Ketan is the Founding Owner and CEO of Buckingham Futures, a specialist award-winning Environmental Health Recruitment Business that provides bespoke permanent and temporary recruitment and consultancy solutions to public and private sector employers.

Academically Ketan holds a degree in Environmental Biology and a Masters Degree in Environmental Planning and Management. He also holds a postgraduate Certificate in Employment Law and The Certificate in Recruitment Practice which is a nationally recognised recruitment qualification developed jointly by The Recruitment & Employment Confederation and key employers.

Thank you so much for joining us in this interview series! Before we dig in, our readers would like to get to know you. Can you tell us a bit about how you grew up?

Thank you so much for having me! I was born in Leicester in the early 1970s after my parents migrated to the UK from their birthplace of Uganda.

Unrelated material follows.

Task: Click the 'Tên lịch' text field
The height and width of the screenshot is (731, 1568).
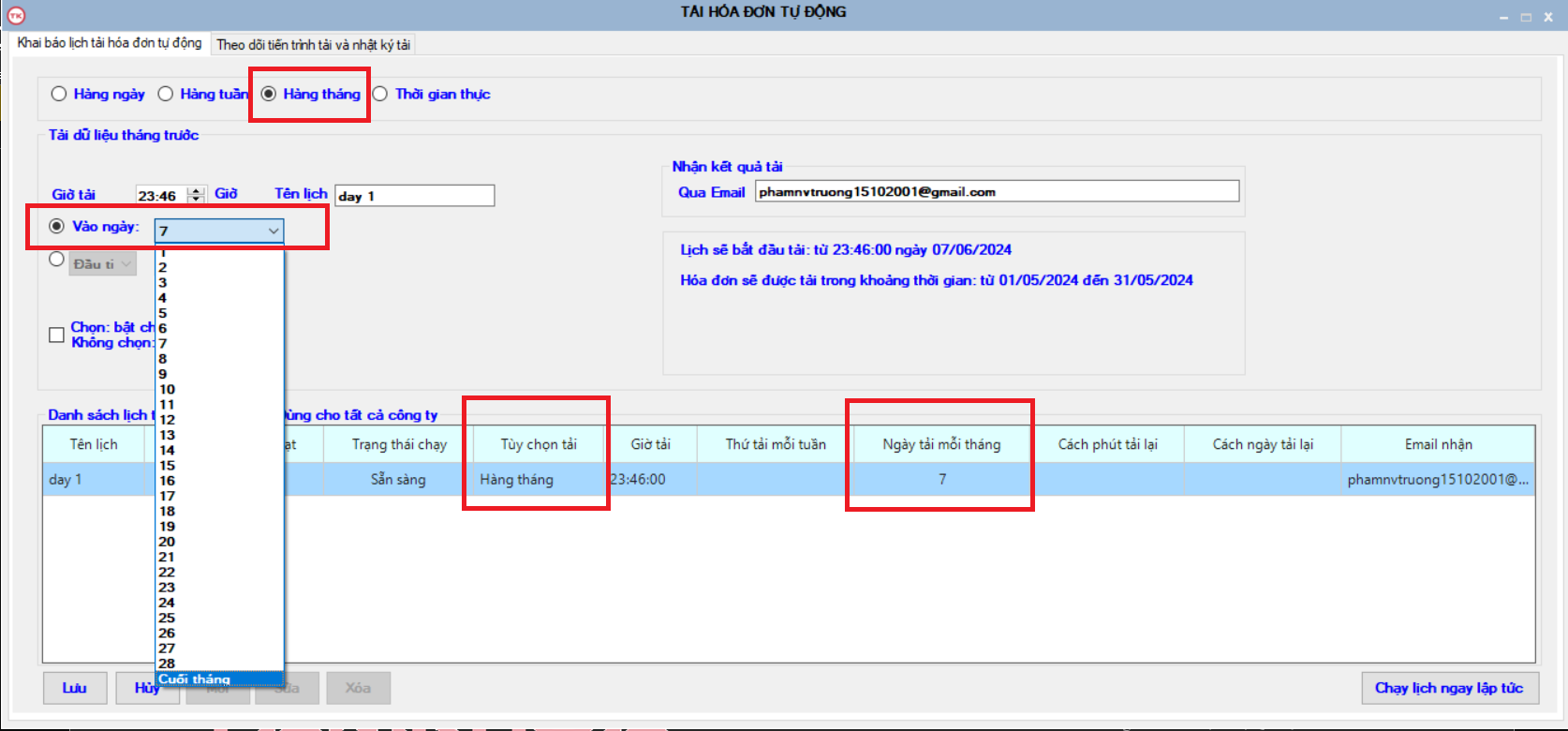Action: coord(414,196)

My early memories are of growing up in a small house with lots of uncle, aunts and cousins. With the loss of much of Leicester’s industry during the mid-1970’s my parents moved to South East London to seek employment.

In London, our economic situation wasn’t the best. We lived in a rented room till the birth of my sister. It was then that we were allocated a flat in a council estate.

As a child, seeing my parents daily struggle as Ugandan refugees have contributed to my development and where I am today.

Is there a particular story that inspired you to pursue your particular career path? We’d love to hear it.

From a young age, I established an avid interest in Environmental matters. My interest was sparked when I spent a summer holiday with my grandparents in Coventry.

Even though I was only four years old I remember so vividly the fresh air, clean playgrounds, birds singing and open green spaces.

It seemed a world away from my environs of passed-out vagrants, broken lifts, smashed street lights, graffiti, broken bottles, burnt-out cars and boarded up windows.

Having failed miserably in the school system it was my avid interest in Environmental matters that led me back to into the academic arena and to my choices of undertaking an undergraduate degree in Environmental Biology and a Masters degree in Environmental Planning and Management.

Can you share the most interesting story that happened to you since you began your career?

Leaving a corporate career to set up a self-funded Environmental Health Recruitment Business from scratch from my parent’s box room has been very ‘interesting’ to say the least.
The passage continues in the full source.